▶ _Instructions for the task_: Give again the lines of the data from its first line through the line with "Task: Select MainActivity in the tree". Change nothing.

*** Opening Information supplied ***

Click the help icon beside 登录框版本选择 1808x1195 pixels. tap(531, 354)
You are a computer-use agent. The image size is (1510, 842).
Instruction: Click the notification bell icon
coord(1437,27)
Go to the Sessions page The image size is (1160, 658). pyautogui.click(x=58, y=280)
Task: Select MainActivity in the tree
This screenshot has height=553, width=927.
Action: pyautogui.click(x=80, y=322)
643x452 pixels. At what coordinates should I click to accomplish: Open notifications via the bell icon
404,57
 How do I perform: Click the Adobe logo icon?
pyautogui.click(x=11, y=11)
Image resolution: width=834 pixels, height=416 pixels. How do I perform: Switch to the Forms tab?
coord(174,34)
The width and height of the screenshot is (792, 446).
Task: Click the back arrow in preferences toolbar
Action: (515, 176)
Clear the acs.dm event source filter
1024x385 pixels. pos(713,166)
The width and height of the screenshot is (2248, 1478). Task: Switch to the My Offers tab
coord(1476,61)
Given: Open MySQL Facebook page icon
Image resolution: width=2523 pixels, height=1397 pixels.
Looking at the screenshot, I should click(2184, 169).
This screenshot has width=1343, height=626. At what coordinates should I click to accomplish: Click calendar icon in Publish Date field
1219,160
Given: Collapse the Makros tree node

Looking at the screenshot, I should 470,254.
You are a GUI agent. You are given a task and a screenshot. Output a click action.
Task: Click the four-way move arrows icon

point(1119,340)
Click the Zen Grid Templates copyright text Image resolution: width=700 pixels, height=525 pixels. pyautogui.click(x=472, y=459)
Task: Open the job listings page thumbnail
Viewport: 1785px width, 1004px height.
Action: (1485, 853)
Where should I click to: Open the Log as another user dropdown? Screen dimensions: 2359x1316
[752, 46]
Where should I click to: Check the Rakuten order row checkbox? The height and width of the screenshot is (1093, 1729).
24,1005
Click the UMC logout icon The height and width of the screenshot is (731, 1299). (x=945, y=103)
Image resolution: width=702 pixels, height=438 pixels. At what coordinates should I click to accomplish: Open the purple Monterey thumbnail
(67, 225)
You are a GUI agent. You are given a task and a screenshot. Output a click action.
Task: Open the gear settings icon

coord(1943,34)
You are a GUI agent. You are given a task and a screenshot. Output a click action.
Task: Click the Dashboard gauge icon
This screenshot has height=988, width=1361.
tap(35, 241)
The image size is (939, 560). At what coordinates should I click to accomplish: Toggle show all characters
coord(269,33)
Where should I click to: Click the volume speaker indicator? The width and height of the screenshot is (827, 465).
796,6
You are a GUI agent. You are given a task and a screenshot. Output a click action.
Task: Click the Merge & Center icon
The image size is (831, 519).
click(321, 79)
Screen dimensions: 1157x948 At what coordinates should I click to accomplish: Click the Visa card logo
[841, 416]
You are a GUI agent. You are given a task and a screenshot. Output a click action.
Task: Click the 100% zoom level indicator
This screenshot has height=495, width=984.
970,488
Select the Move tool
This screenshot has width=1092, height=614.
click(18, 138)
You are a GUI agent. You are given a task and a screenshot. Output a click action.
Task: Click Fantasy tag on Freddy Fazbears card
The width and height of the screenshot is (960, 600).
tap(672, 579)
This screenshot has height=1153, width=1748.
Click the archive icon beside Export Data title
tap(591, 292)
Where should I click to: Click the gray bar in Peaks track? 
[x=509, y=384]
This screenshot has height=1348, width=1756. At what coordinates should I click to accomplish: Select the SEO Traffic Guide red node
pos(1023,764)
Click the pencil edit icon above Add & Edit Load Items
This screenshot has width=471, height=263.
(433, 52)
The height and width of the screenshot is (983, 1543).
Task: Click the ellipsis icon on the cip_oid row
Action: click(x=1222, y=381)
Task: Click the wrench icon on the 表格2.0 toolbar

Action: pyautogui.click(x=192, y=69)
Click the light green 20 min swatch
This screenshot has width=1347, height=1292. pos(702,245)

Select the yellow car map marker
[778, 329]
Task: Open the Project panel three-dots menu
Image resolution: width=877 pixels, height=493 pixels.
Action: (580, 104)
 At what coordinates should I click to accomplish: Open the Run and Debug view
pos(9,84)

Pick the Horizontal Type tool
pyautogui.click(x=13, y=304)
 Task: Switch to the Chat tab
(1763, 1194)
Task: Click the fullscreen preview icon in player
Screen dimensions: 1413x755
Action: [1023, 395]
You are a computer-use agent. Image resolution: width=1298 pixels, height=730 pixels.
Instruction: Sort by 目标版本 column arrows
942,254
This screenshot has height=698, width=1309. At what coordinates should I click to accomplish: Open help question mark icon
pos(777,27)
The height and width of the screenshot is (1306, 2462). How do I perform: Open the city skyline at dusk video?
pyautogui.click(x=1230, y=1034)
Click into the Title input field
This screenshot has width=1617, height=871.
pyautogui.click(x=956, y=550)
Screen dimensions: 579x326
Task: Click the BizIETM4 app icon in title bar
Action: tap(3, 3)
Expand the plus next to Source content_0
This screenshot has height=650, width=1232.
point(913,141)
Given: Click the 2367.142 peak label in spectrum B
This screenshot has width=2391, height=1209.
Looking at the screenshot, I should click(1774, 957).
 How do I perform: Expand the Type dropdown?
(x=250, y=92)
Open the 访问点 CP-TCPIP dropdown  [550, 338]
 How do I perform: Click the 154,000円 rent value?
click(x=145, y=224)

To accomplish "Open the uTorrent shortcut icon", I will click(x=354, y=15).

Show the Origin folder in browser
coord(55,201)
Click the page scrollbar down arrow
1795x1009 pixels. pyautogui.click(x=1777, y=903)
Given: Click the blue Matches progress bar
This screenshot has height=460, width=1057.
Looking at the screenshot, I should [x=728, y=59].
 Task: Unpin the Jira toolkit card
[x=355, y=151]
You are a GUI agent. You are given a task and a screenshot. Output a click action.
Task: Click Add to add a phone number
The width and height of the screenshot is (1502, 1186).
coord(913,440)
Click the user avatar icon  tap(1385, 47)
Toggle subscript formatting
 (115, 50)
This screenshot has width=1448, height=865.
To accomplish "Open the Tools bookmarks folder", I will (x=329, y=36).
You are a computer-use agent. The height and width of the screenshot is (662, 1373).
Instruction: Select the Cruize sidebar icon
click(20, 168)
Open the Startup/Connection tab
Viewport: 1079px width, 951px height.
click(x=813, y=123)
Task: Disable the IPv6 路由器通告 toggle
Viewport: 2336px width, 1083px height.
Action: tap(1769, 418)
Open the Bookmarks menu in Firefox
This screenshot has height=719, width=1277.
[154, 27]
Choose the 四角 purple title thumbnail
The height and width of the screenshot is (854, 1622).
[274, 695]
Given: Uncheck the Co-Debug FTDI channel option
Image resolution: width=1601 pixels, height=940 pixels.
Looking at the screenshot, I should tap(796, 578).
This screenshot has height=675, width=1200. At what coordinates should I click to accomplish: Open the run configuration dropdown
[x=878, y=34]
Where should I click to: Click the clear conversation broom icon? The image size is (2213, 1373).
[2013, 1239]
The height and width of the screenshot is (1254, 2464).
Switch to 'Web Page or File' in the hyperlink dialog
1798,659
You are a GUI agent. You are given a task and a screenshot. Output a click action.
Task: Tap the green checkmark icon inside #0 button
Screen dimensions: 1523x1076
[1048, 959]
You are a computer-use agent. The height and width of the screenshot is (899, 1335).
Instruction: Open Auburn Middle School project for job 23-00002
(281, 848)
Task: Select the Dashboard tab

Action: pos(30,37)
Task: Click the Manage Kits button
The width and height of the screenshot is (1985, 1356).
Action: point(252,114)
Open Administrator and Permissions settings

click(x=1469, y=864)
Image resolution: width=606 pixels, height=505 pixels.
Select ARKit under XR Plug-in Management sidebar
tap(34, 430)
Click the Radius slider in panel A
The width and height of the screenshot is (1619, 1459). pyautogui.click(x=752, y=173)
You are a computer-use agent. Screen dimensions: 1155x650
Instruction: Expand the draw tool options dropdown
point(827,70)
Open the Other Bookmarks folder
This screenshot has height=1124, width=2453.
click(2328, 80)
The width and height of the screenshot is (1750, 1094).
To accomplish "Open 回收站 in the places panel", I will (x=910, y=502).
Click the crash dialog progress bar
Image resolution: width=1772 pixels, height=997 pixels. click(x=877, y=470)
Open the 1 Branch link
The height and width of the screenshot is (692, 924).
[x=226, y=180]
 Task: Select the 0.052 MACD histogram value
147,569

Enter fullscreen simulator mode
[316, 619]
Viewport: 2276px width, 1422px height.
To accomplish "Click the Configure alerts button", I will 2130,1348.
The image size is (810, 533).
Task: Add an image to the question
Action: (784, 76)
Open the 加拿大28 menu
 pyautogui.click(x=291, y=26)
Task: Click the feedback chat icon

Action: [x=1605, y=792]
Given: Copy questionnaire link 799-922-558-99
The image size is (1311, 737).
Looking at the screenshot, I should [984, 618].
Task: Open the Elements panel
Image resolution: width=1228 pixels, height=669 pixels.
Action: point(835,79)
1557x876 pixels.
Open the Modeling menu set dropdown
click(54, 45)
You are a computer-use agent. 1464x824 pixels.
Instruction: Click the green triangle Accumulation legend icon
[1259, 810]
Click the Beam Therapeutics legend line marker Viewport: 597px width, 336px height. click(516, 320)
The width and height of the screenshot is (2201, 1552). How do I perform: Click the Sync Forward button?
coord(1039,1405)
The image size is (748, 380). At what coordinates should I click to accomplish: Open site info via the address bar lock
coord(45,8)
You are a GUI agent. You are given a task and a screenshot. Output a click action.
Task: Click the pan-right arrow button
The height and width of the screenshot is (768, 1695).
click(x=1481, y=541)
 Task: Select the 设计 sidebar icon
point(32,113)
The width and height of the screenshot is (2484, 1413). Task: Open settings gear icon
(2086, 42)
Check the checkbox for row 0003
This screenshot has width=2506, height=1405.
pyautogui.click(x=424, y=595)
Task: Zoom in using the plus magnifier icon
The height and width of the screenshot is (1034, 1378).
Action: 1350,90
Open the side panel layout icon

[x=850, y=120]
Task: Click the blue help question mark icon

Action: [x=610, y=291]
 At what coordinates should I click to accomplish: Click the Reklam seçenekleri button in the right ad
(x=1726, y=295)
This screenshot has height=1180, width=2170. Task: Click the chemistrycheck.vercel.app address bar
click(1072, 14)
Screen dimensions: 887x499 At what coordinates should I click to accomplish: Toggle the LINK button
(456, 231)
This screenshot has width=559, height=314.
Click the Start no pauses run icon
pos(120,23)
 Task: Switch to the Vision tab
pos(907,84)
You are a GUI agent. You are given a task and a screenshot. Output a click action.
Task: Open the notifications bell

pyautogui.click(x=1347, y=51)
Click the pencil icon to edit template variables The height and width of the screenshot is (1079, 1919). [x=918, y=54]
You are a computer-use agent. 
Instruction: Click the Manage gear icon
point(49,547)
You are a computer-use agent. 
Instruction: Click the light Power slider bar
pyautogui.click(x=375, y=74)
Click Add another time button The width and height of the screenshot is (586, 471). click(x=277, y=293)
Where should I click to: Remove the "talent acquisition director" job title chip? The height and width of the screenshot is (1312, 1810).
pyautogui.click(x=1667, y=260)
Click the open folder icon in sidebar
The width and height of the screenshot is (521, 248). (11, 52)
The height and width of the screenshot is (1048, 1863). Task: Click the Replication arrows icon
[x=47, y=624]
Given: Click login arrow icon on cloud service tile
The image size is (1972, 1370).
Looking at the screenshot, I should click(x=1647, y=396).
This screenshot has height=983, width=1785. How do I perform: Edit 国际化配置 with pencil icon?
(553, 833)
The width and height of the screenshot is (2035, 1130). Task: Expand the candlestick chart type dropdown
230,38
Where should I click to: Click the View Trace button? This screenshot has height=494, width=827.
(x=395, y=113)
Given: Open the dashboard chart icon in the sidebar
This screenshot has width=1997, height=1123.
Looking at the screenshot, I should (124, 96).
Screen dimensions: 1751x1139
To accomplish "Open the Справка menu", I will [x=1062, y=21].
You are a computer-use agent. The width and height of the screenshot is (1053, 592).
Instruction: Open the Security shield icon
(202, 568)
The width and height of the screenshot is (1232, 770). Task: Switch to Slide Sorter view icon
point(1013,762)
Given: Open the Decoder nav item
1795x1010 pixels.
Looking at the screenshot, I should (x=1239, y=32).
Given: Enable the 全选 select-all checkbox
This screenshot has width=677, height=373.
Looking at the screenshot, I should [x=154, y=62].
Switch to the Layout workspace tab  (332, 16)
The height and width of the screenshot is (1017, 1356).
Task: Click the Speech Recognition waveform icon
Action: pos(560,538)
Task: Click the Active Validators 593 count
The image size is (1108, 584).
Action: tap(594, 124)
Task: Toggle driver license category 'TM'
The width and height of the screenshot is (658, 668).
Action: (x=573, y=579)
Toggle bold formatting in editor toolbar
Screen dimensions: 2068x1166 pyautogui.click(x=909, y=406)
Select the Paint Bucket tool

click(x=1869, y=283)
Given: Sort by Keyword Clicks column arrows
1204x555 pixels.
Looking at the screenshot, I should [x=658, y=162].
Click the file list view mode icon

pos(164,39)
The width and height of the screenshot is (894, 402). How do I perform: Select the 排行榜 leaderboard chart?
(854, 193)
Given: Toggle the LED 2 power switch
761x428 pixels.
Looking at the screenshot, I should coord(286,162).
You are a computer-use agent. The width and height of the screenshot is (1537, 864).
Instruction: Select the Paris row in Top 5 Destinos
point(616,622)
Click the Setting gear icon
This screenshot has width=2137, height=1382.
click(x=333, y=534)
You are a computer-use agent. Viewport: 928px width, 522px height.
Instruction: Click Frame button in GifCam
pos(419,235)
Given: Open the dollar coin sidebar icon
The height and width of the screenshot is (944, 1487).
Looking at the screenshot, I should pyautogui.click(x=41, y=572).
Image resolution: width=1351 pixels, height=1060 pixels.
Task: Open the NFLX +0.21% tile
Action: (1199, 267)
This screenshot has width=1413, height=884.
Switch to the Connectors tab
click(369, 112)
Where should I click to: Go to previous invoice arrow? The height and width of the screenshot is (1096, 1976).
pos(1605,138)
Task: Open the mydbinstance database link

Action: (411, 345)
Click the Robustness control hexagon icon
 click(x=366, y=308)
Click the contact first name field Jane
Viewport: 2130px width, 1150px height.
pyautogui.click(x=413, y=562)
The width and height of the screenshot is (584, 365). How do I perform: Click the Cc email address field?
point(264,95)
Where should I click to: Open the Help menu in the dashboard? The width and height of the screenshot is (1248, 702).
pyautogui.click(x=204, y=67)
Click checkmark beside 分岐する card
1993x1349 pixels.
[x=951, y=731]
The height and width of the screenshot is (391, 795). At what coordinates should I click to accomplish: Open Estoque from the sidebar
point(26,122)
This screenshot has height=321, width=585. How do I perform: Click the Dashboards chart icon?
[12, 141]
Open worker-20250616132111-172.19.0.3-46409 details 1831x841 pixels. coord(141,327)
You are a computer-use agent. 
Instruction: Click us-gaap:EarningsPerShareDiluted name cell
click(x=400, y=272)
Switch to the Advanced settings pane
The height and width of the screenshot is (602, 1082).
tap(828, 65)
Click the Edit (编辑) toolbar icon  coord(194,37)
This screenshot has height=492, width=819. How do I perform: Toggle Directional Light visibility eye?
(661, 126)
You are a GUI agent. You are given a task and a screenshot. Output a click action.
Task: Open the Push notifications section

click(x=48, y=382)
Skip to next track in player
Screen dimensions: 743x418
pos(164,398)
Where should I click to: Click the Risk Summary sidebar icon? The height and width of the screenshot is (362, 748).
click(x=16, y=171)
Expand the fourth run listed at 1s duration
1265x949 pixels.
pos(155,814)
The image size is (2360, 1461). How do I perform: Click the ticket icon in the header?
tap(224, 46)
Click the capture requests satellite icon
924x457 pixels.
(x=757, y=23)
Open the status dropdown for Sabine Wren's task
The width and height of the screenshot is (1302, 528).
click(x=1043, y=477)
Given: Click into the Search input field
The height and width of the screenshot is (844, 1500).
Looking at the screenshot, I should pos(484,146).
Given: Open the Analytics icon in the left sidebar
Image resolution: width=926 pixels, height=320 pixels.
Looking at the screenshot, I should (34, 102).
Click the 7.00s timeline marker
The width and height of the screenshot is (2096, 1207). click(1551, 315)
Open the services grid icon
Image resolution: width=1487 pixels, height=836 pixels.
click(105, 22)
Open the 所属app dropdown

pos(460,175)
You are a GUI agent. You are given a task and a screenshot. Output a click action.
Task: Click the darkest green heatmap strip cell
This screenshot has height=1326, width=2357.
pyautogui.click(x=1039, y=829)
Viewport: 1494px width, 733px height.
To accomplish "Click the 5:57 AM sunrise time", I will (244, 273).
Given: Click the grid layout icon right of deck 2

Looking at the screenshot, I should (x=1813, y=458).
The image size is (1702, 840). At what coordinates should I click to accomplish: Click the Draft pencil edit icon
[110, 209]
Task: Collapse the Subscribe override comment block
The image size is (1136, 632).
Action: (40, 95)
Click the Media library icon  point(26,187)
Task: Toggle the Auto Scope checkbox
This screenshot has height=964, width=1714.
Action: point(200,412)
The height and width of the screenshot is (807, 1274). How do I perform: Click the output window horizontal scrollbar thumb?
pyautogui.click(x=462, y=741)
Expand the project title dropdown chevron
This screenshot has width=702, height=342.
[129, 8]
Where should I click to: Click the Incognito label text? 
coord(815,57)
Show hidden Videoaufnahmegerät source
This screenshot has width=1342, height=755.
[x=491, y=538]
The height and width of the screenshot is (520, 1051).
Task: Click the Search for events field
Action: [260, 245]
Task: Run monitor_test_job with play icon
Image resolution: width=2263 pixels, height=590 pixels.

*** Closing Information supplied ***

▶ _Task solution_:
Click the help icon beside 登录框版本选择 1808x1195 pixels. tap(531, 354)
You are a computer-use agent. The image size is (1510, 842).
Instruction: Click the notification bell icon
coord(1437,27)
Go to the Sessions page The image size is (1160, 658). pyautogui.click(x=58, y=280)
Task: Select MainActivity in the tree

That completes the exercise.